Task brief
Give all of the data again exactly as written, omitting every image.

Source records
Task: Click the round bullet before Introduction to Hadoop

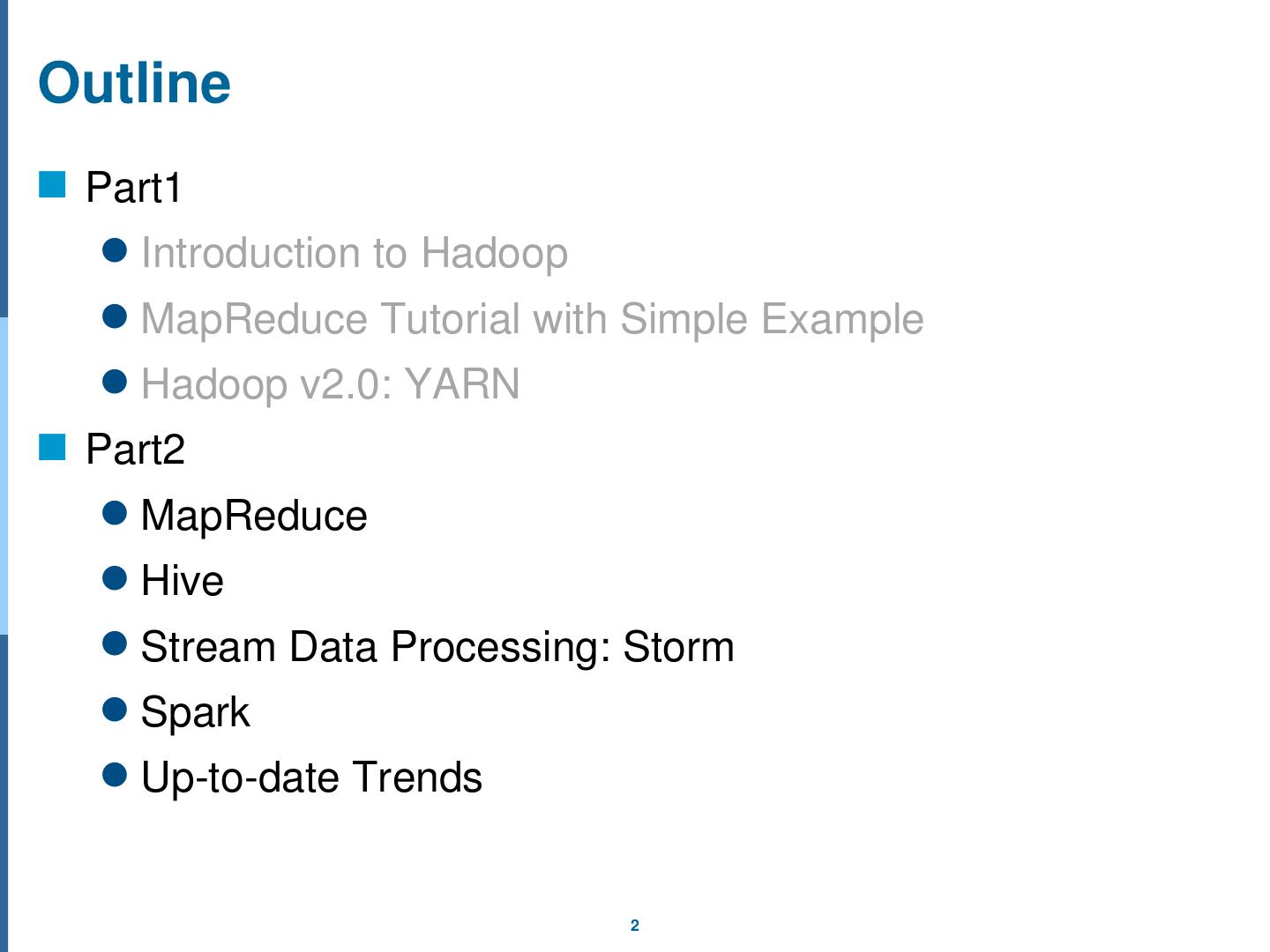Action: coord(115,250)
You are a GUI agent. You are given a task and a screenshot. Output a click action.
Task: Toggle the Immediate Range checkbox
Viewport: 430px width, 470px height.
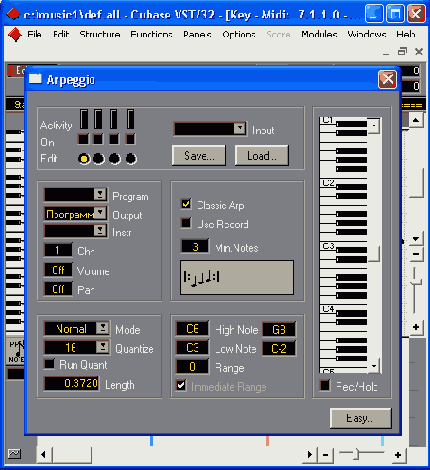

Answer area
Task: Click the round bullet before Introduction to Hadoop

Action: coord(115,250)
You are a GUI agent. You are given a task and a screenshot. Output a click action.
Task: Toggle the Immediate Range checkbox
Viewport: 430px width, 470px height.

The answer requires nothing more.